Juliette !! je t'interdis de faire un rapprochement quelconque avec ma famille ! tu es vraiment bornée !

Bornée ?moi ? et à part ça monsieur patmol, comme il aime tant à s'entendre appelé, m'interdis de lui répondre ? mais je rêve ! il faudrait vraiment que tu apprennes à passer ta langue dans ta bouche avant de débiter des conneries, mon chou. Et en fait, on peut juste savoir, au passage, pourquoi servilus est à moitié mort, par ta faute semble t-il ?

De toute façon, ce ne serait pas une grande perte…

Je ricanai :

mais Sirius, je viens de penser à quelque chose qui mettrai fin à tous nos différends ! puisque toi et severus semblaient avoir le même humour fin et humain, vous devriez vous associez ! qui se ressemble s'assemble, dit-on. Vous feriez très bon ménage avec votre humour décapant. C'est fou ce que tu peux trouver pour éviter le sujet qui nous préoccupe.

Sirius serra les dents.

allez, ose me dire ce que tu as fait si tu es aussi fier que tu veux nous le faire croire.

Ça t'amuse de me faire culpabiliser, c'est ça ? jamais je n'aurais pensé ça de toi.

Allez, c'est bon, avoue que tu a dit à servilo comment arrêter le cogneur pour qu'il se fasse dévorer par ton ami Remus le loup-garou.

Mais vous allez arrêter avec vos accusations officieuses ? je n'ai jamais voulu que ce pourri de servilus se fasse tuer, je voulais juste lui faire une blague, une simple blague.
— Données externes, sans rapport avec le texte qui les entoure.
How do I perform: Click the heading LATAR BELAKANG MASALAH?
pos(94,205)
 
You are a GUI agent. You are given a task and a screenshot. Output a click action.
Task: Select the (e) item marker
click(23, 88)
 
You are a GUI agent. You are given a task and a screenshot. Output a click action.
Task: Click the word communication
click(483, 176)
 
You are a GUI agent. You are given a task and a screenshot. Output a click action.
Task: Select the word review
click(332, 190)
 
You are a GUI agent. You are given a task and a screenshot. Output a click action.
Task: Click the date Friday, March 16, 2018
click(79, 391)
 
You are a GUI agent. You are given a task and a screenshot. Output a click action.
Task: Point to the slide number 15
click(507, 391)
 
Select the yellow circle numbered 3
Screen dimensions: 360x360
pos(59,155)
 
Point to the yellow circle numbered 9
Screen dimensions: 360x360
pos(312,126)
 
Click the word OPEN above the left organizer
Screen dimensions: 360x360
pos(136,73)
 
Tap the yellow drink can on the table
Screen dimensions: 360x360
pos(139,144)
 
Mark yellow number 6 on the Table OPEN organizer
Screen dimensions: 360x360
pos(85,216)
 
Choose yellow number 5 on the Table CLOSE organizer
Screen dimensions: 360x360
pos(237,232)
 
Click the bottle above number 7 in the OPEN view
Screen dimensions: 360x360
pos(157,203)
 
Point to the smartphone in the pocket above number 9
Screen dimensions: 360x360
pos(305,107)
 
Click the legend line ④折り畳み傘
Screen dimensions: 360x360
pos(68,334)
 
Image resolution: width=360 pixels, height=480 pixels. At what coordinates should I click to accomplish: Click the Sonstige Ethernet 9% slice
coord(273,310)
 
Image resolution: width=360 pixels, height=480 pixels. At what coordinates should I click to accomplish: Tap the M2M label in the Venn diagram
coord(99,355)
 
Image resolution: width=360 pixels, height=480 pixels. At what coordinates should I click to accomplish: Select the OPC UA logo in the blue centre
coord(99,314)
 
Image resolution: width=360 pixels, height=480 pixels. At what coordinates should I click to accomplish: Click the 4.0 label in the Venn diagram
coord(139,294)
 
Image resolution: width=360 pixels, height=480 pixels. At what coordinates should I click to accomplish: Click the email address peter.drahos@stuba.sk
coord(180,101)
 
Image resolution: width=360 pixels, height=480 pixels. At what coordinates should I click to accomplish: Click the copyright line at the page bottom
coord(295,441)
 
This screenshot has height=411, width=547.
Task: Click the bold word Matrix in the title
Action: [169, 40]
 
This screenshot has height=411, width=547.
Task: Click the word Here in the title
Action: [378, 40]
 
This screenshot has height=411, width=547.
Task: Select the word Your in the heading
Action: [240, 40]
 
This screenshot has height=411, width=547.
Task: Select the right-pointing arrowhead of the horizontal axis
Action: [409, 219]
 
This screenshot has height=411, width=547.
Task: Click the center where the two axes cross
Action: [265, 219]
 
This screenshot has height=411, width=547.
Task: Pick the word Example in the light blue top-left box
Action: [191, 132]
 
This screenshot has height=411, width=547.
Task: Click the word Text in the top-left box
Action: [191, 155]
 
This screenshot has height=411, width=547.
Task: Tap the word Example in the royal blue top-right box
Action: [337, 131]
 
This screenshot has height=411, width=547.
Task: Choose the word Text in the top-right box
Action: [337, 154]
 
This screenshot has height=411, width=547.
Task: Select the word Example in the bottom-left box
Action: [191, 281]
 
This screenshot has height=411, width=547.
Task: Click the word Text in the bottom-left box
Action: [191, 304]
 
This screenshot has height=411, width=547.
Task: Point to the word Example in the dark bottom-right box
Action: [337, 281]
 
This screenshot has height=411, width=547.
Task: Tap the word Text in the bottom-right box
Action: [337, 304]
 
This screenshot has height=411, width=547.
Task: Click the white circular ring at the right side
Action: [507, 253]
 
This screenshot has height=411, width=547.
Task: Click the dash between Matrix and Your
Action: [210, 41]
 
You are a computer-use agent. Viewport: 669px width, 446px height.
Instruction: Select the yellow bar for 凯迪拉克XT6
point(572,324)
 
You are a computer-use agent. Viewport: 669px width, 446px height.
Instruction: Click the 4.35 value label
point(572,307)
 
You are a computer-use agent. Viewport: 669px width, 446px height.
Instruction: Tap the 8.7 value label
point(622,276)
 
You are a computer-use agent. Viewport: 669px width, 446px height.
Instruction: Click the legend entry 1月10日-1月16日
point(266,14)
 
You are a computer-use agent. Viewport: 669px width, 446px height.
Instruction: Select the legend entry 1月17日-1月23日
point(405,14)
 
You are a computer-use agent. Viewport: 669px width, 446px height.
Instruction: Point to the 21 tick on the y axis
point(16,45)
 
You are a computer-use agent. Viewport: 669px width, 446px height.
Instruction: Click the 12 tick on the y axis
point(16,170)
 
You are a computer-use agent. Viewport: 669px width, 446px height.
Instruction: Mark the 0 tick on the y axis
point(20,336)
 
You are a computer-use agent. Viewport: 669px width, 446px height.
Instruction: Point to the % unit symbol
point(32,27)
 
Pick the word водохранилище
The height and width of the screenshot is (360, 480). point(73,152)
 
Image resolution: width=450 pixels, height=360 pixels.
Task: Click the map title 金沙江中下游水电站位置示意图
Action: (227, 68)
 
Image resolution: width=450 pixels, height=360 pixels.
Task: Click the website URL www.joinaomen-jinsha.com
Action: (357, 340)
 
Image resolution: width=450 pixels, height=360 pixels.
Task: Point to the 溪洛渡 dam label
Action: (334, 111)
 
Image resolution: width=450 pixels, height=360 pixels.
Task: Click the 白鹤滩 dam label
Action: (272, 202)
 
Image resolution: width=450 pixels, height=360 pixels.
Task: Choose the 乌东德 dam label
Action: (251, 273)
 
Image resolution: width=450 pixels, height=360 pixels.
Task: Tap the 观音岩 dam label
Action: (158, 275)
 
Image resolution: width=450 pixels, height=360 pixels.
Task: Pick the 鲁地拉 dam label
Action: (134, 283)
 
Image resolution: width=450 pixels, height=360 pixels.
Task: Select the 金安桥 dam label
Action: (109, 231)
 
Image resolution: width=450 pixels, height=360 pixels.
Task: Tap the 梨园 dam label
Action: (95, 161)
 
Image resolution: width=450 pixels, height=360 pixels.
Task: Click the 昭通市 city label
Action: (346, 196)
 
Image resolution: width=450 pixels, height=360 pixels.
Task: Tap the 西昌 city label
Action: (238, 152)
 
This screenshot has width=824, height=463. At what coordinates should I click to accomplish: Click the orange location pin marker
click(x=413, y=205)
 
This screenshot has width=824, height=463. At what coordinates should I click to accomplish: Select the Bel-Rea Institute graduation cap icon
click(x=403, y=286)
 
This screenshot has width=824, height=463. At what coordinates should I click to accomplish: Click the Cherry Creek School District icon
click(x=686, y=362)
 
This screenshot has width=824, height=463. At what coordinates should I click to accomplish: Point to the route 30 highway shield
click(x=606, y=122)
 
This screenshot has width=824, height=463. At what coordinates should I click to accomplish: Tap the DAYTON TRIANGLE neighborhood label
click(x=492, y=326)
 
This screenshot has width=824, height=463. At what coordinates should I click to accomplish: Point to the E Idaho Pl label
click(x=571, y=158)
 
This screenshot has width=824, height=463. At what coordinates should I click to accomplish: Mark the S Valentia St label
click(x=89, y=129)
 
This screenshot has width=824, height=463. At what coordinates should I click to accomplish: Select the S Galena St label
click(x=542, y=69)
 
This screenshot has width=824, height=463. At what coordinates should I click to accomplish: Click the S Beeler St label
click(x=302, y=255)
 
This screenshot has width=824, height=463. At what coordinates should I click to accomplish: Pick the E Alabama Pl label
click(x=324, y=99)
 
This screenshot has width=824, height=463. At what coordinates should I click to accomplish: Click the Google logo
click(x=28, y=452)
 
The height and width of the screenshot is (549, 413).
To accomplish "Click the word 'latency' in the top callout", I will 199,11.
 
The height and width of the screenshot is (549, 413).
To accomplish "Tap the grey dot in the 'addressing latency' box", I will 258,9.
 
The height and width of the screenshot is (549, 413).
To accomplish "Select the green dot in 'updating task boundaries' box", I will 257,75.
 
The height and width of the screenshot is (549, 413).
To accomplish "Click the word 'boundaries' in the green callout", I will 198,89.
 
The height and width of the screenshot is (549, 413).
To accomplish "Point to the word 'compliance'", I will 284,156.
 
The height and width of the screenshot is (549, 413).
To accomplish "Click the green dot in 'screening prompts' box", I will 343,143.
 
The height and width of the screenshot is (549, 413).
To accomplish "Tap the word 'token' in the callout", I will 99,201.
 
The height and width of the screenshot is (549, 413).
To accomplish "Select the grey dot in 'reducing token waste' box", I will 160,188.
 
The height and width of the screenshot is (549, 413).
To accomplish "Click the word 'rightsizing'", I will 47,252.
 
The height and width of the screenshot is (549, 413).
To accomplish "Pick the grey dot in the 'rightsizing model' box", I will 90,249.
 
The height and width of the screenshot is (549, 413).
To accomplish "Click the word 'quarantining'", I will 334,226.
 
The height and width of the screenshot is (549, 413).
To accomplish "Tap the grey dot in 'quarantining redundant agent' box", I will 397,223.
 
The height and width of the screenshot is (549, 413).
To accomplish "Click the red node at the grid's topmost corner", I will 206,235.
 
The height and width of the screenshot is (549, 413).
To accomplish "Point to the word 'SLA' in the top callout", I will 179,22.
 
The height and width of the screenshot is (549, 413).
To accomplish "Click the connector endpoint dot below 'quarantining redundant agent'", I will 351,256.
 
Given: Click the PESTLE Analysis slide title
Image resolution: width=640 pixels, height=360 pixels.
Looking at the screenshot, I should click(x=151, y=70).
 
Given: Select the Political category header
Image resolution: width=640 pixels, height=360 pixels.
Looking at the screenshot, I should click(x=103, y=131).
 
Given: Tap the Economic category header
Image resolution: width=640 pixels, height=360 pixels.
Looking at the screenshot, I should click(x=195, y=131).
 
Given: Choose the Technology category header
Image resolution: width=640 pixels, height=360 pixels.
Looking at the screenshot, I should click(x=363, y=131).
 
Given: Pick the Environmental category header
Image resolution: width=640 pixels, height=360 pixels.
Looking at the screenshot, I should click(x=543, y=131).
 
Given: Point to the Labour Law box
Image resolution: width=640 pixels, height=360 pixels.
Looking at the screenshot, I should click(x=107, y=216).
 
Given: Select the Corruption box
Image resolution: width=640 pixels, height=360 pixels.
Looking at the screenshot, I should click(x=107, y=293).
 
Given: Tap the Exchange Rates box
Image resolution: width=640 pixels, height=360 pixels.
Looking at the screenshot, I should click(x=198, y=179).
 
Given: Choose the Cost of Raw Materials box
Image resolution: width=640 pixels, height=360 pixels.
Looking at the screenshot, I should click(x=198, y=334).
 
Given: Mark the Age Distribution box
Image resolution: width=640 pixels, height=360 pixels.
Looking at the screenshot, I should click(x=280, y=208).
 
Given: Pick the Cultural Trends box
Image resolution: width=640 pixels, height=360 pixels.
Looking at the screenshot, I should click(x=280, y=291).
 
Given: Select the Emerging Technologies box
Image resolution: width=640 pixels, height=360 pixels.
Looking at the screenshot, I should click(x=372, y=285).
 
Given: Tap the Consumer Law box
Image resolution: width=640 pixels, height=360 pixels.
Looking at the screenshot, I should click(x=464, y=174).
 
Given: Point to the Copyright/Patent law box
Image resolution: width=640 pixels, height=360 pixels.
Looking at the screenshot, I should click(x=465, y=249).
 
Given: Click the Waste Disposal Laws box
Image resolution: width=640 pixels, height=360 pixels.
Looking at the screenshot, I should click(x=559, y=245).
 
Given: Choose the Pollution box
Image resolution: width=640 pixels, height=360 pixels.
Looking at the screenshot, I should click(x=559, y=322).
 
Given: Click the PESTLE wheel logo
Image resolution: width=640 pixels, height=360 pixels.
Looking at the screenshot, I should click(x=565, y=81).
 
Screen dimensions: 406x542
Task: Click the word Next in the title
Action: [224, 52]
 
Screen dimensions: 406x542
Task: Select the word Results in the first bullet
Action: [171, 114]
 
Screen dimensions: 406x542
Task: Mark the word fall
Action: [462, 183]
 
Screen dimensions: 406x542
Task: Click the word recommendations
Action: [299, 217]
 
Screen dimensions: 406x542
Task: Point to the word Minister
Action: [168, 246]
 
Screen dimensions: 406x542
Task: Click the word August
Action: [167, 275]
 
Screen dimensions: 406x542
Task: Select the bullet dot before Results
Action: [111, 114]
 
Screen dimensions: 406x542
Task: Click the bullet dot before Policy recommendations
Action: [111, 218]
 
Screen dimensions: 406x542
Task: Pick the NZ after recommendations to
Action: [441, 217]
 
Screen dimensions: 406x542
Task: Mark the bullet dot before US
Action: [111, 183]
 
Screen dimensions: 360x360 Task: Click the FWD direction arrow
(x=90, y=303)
Une blague aussi douteuse que ton humour, patmol. Et que tous tes arguments insipides. Tu n'avais vraiment que ça à faire de mettre en péril la vie de quelqu'un, que ce soit ton meilleur ami ou ton pire ennemi, ou encore dans le cas présent, les deux à la fois ? c'est vrai que tu es tellement doué que tu n'as pas besoin de travailler : c'est donc une occupation idéale. Seulement ici, ce n'est pas ton talent qui doit te sauver Sirius, mais ton humanité. Quelle idiote j'ai fais ! n'essaie plus jamais de m'adresser la parole, Black.

Sirius resta là, sans bouger, me regardant m'éloigner. Cependant, lorsque je me retournai pour juger sa réaction , je le vis assis par terre, sa baguette traînant à ses pieds, ses cheveux noirs emmêlés devant ses yeux et des larmes de honte et de détresse coulant sur ses joues pâles.